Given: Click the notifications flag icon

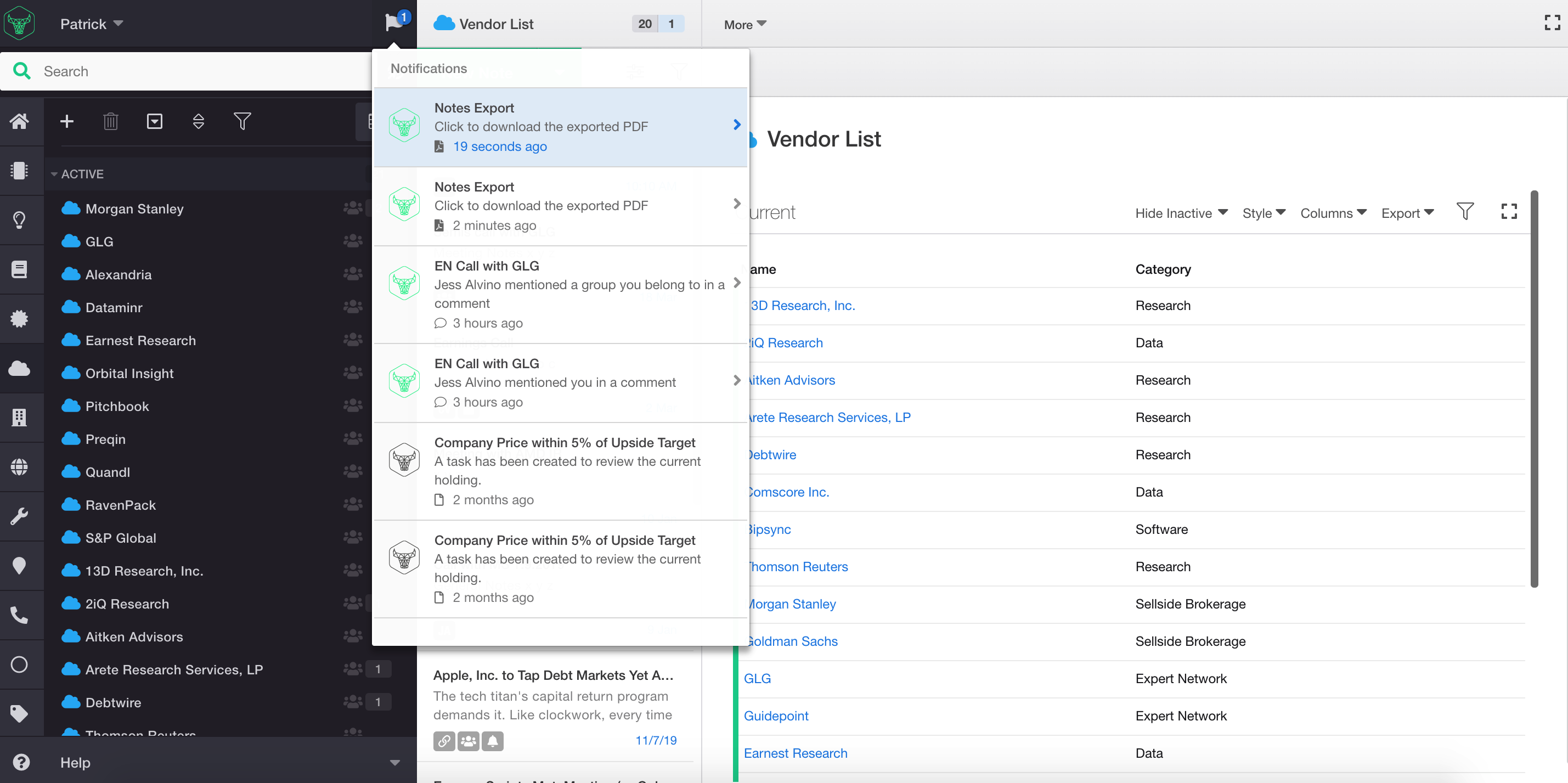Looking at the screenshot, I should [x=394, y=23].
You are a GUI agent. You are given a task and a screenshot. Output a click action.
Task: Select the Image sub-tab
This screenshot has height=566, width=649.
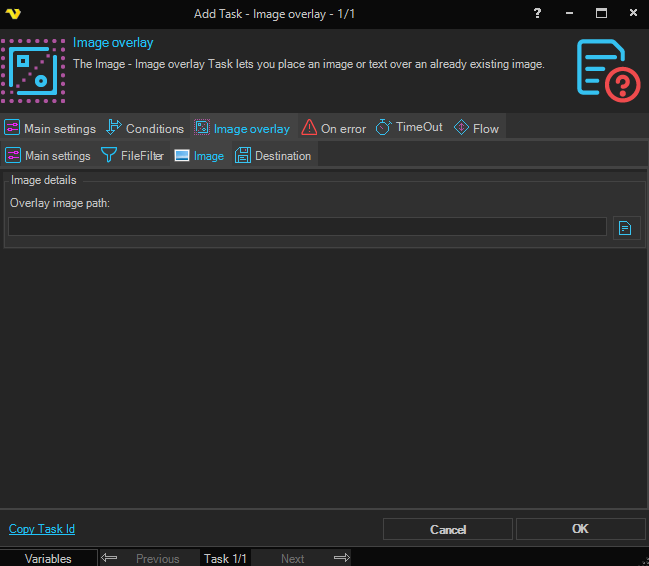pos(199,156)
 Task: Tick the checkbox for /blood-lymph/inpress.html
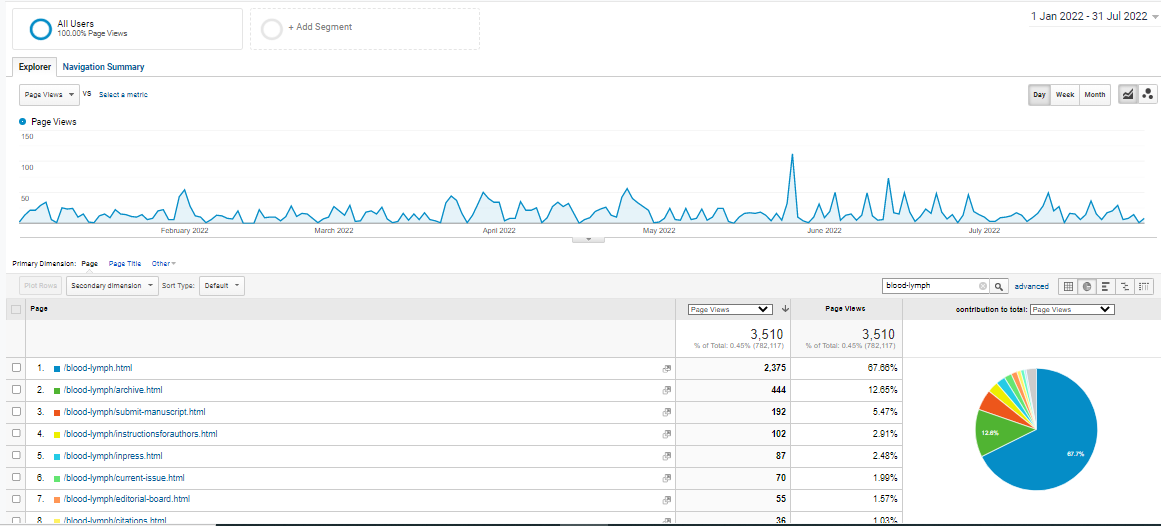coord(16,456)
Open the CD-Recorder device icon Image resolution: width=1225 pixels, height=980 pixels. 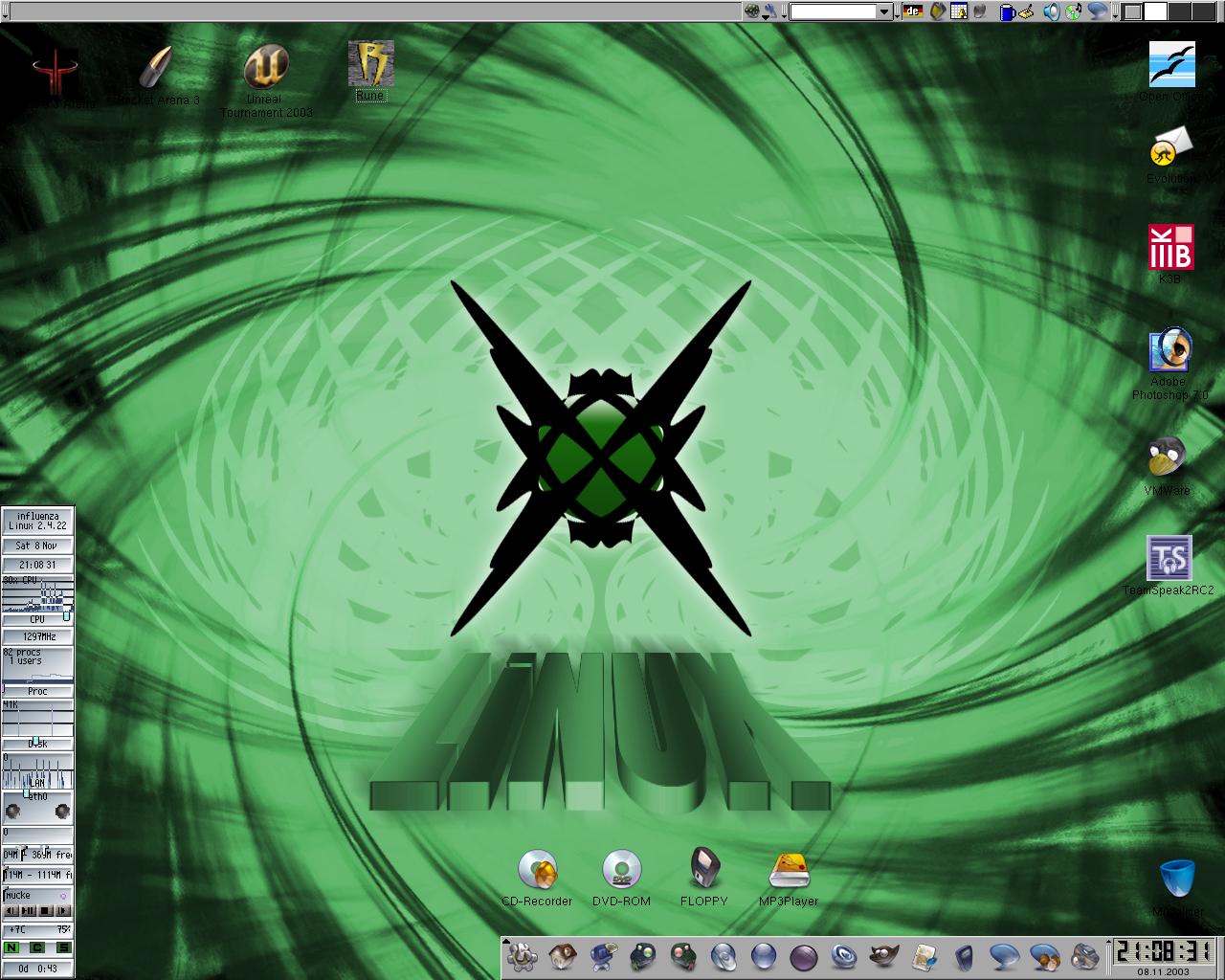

────────────────────────────────────────

EXERCISE REQUIREMENTS
Copy word for word the part of the data above that opens with the line containing "Task: Tick the" and runs through the end of the data, both ends included. Leave the pictures out.

THE COMPLETED TASK
 Task: Tick the checkbox for /blood-lymph/inpress.html
coord(16,456)
Open the CD-Recorder device icon Image resolution: width=1225 pixels, height=980 pixels. 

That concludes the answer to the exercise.